Объясняя придерживание хлеба, сокращение посевов и т. д. усилением кулака и его политической враждебностью к Советской власти, Сталин настаивал на применении чрезвычайных мер и в будущем, поскольку «кулак не будет сдавать достаточное количество хлеба добровольно, в порядке самотека» [234]. Нагнетая представления об «усилении сопротивления всех и всяческих классовых врагов», Сталин заявил, что вредители-«„шахтинцы“ сидят теперь во всех отраслях нашей промышленности. Многие из них выявлены, но далеко ещё не все выявлены» [235]. «Подрывную работу» вредителей и сопротивление крестьянства чрезвычайным мерам Сталин рассматривал как звенья одной цепи, как доказательство того, что «капиталистические элементы не хотят добровольно уходить со сцены: они сопротивляются и будут сопротивляться социализму, ибо видят, что наступают последние дни их существования» [236]. В дальнейшем, ссылаясь на «материалы» всё новых сфабрикованных дел и процессов, Сталин будет вновь и вновь вытаскивать на свет тезис о фатальном обострении классовой борьбы с тем, чтобы в конечном счёте использовать его для уничтожения подавляющего большинства партии.

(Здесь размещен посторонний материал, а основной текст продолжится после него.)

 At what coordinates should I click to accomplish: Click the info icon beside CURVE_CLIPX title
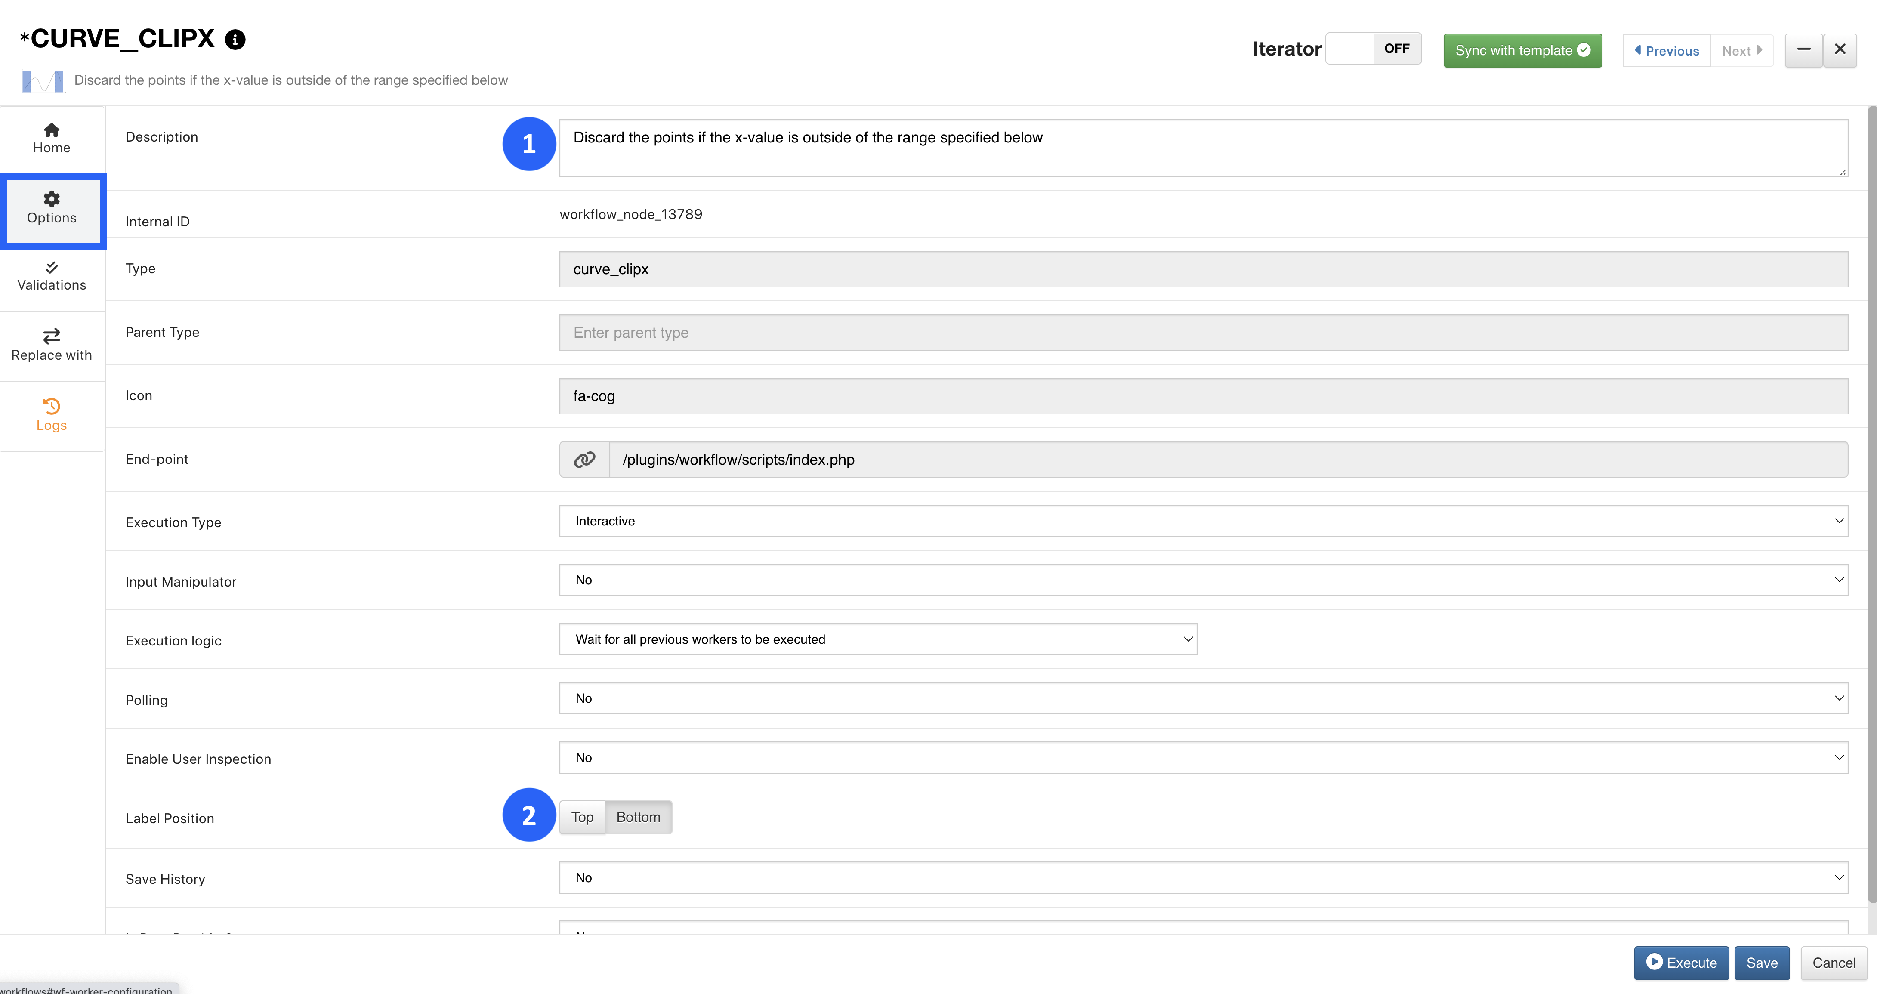[235, 39]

При всём этом на пленуме Сталин не высказал и намека на возможность «сплошной коллективизации». Подчеркивая постепенный характер объединения крестьянских хозяйств в колхозы, он заявил, что «индивидуальное бедняцко-середняцкое хозяйство в деле снабжения промышленности продовольствием и сырьем играет и будет ещё играть в ближайшем будущем преобладающую роль» [237].
В решениях апрельского пленума установка на ускорение темпов индустриализации сочеталась с установкой на умеренные темпы коллективизации. Эта установка была закреплена в решениях открывшейся через несколько дней после пленума XVI конференции ВКП(б), где указывалось, что мелкое крестьянское хозяйство далеко ещё не исчерпало и не скоро исчерпает имеющиеся у него возможности, что оно в ближайшие годы даже при максимально возможном развитии совхозов и колхозов будет давать основной прирост сельскохозяйственной продукции. «Развитие крупного общественного хозяйства в Советской стране,— подчеркивалось в резолюции конференции,— происходит не путём пожирания, разрушения, уничтожения и разорения мелких и мельчайших хозяйств, не путём борьбы с ними, а путём экономического подъёма, роста, подтягивания их к высшему уровню техники, культуры и организации. Крупное общественное хозяйство не противопоставляется индивидуальным бедняцким и середняцким хозяйствам, как враждебная им сила, а смыкается с ними, как источник помощи им, как пример преимущества крупного хозяйства, как организатор содействия им в деле постепенного объединения их в крупное хозяйство» [238].
С докладом о пятилетнем плане на конференции выступил Рыков, который представил разработанные Госпланом два варианта пятилетки: отправной или минимальный и оптимальный, который по основным показателям был примерно на 20 % выше первого. Оба варианта включали вполне достижимые, реалистические показатели индустриализации и колхозного строительства.